[Stored items]
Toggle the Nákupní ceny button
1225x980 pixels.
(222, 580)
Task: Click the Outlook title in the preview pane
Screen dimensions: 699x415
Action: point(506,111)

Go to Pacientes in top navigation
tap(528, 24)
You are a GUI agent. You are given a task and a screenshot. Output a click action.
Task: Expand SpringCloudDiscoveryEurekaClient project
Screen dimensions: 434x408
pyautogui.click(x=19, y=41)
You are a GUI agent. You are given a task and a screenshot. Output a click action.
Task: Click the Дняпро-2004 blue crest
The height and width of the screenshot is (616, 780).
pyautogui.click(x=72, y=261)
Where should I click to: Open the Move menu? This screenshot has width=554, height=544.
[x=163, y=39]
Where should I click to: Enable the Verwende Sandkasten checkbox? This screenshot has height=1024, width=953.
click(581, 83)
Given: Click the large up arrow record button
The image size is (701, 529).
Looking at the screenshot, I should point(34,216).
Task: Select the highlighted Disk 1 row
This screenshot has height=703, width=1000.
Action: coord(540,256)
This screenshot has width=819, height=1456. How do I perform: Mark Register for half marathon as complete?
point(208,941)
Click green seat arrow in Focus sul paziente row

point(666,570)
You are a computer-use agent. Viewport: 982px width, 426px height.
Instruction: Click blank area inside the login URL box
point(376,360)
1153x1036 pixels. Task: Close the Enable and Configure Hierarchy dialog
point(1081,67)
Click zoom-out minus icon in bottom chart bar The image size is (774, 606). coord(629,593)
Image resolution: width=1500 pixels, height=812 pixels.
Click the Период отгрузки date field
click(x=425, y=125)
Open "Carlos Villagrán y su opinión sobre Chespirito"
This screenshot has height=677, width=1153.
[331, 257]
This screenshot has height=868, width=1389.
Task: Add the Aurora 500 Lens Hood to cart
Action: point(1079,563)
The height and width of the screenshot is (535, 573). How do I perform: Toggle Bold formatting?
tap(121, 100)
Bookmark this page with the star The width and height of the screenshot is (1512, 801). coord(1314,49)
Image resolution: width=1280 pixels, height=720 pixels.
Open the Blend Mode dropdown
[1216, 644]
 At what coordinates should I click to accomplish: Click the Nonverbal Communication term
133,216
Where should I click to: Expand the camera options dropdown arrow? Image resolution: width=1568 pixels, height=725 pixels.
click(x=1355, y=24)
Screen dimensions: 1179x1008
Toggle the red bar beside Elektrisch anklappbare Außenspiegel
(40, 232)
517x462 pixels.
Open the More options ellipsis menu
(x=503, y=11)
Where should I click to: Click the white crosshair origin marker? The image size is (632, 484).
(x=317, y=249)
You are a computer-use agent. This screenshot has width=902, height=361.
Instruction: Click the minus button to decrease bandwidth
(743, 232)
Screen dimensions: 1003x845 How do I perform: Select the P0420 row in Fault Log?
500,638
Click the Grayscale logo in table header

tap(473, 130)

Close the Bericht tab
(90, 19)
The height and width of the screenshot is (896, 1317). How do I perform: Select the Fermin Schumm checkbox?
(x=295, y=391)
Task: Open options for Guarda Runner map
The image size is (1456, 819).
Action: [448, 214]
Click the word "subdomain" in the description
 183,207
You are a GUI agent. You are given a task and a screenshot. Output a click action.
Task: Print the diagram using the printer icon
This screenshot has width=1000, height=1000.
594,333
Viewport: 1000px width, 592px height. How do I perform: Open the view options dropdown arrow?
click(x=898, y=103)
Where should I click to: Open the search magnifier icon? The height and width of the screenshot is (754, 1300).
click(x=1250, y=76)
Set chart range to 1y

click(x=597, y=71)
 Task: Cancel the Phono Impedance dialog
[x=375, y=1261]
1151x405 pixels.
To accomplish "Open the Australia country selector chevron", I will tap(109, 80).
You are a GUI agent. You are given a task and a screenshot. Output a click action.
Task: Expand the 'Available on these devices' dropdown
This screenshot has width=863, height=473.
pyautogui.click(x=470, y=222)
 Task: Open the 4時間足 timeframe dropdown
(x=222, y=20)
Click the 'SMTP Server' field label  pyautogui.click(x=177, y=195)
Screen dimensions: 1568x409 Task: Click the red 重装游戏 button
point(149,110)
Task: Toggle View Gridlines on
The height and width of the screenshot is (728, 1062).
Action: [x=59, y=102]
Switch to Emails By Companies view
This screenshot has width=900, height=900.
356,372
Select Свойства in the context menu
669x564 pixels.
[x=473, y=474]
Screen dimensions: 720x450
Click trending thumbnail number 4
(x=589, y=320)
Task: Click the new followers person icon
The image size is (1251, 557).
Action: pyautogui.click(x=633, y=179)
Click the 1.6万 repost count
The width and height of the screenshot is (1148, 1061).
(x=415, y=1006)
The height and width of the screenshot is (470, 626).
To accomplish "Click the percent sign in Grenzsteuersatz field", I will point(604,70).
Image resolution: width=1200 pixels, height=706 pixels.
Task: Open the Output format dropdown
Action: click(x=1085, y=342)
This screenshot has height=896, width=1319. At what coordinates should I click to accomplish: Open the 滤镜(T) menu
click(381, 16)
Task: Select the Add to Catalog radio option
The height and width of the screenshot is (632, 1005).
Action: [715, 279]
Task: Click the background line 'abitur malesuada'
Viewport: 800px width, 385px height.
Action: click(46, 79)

• WHAT TO PRODUCE: The data should be transcribed exactly, line for line.

• RESULT OF THE TASK:
Toggle the Nákupní ceny button
1225x980 pixels.
(222, 580)
Task: Click the Outlook title in the preview pane
Screen dimensions: 699x415
Action: point(506,111)

Go to Pacientes in top navigation
tap(528, 24)
You are a GUI agent. You are given a task and a screenshot. Output a click action.
Task: Expand SpringCloudDiscoveryEurekaClient project
Screen dimensions: 434x408
pyautogui.click(x=19, y=41)
You are a GUI agent. You are given a task and a screenshot. Output a click action.
Task: Click the Дняпро-2004 blue crest
The height and width of the screenshot is (616, 780).
pyautogui.click(x=72, y=261)
Where should I click to: Open the Move menu? This screenshot has width=554, height=544.
[x=163, y=39]
Where should I click to: Enable the Verwende Sandkasten checkbox? This screenshot has height=1024, width=953.
click(581, 83)
Given: Click the large up arrow record button
The image size is (701, 529).
Looking at the screenshot, I should point(34,216).
Task: Select the highlighted Disk 1 row
This screenshot has height=703, width=1000.
Action: coord(540,256)
This screenshot has width=819, height=1456. How do I perform: Mark Register for half marathon as complete?
point(208,941)
Click green seat arrow in Focus sul paziente row

point(666,570)
You are a computer-use agent. Viewport: 982px width, 426px height.
Instruction: Click blank area inside the login URL box
point(376,360)
1153x1036 pixels. Task: Close the Enable and Configure Hierarchy dialog
point(1081,67)
Click zoom-out minus icon in bottom chart bar The image size is (774, 606). coord(629,593)
Image resolution: width=1500 pixels, height=812 pixels.
Click the Период отгрузки date field
click(x=425, y=125)
Open "Carlos Villagrán y su opinión sobre Chespirito"
This screenshot has height=677, width=1153.
[331, 257]
This screenshot has height=868, width=1389.
Task: Add the Aurora 500 Lens Hood to cart
Action: point(1079,563)
The height and width of the screenshot is (535, 573). How do I perform: Toggle Bold formatting?
tap(121, 100)
Bookmark this page with the star The width and height of the screenshot is (1512, 801). coord(1314,49)
Image resolution: width=1280 pixels, height=720 pixels.
Open the Blend Mode dropdown
[1216, 644]
 At what coordinates should I click to accomplish: Click the Nonverbal Communication term
133,216
Where should I click to: Expand the camera options dropdown arrow? Image resolution: width=1568 pixels, height=725 pixels.
click(x=1355, y=24)
Screen dimensions: 1179x1008
Toggle the red bar beside Elektrisch anklappbare Außenspiegel
(40, 232)
517x462 pixels.
Open the More options ellipsis menu
(x=503, y=11)
Where should I click to: Click the white crosshair origin marker? The image size is (632, 484).
(x=317, y=249)
You are a computer-use agent. This screenshot has width=902, height=361.
Instruction: Click the minus button to decrease bandwidth
(743, 232)
Screen dimensions: 1003x845 How do I perform: Select the P0420 row in Fault Log?
500,638
Click the Grayscale logo in table header

tap(473, 130)

Close the Bericht tab
(90, 19)
The height and width of the screenshot is (896, 1317). How do I perform: Select the Fermin Schumm checkbox?
(x=295, y=391)
Task: Open options for Guarda Runner map
The image size is (1456, 819).
Action: [448, 214]
Click the word "subdomain" in the description
 183,207
You are a GUI agent. You are given a task and a screenshot. Output a click action.
Task: Print the diagram using the printer icon
This screenshot has width=1000, height=1000.
594,333
Viewport: 1000px width, 592px height. How do I perform: Open the view options dropdown arrow?
click(x=898, y=103)
Where should I click to: Open the search magnifier icon? The height and width of the screenshot is (754, 1300).
click(x=1250, y=76)
Set chart range to 1y

click(x=597, y=71)
 Task: Cancel the Phono Impedance dialog
[x=375, y=1261]
1151x405 pixels.
To accomplish "Open the Australia country selector chevron", I will tap(109, 80).
You are a GUI agent. You are given a task and a screenshot. Output a click action.
Task: Expand the 'Available on these devices' dropdown
This screenshot has width=863, height=473.
pyautogui.click(x=470, y=222)
 Task: Open the 4時間足 timeframe dropdown
(x=222, y=20)
Click the 'SMTP Server' field label  pyautogui.click(x=177, y=195)
Screen dimensions: 1568x409 Task: Click the red 重装游戏 button
point(149,110)
Task: Toggle View Gridlines on
The height and width of the screenshot is (728, 1062).
Action: [x=59, y=102]
Switch to Emails By Companies view
This screenshot has width=900, height=900.
356,372
Select Свойства in the context menu
669x564 pixels.
[x=473, y=474]
Screen dimensions: 720x450
Click trending thumbnail number 4
(x=589, y=320)
Task: Click the new followers person icon
The image size is (1251, 557).
Action: pyautogui.click(x=633, y=179)
Click the 1.6万 repost count
The width and height of the screenshot is (1148, 1061).
(x=415, y=1006)
The height and width of the screenshot is (470, 626).
To accomplish "Click the percent sign in Grenzsteuersatz field", I will point(604,70).
Image resolution: width=1200 pixels, height=706 pixels.
Task: Open the Output format dropdown
Action: click(x=1085, y=342)
This screenshot has height=896, width=1319. At what coordinates should I click to accomplish: Open the 滤镜(T) menu
click(381, 16)
Task: Select the Add to Catalog radio option
The height and width of the screenshot is (632, 1005).
Action: [715, 279]
Task: Click the background line 'abitur malesuada'
Viewport: 800px width, 385px height.
Action: click(46, 79)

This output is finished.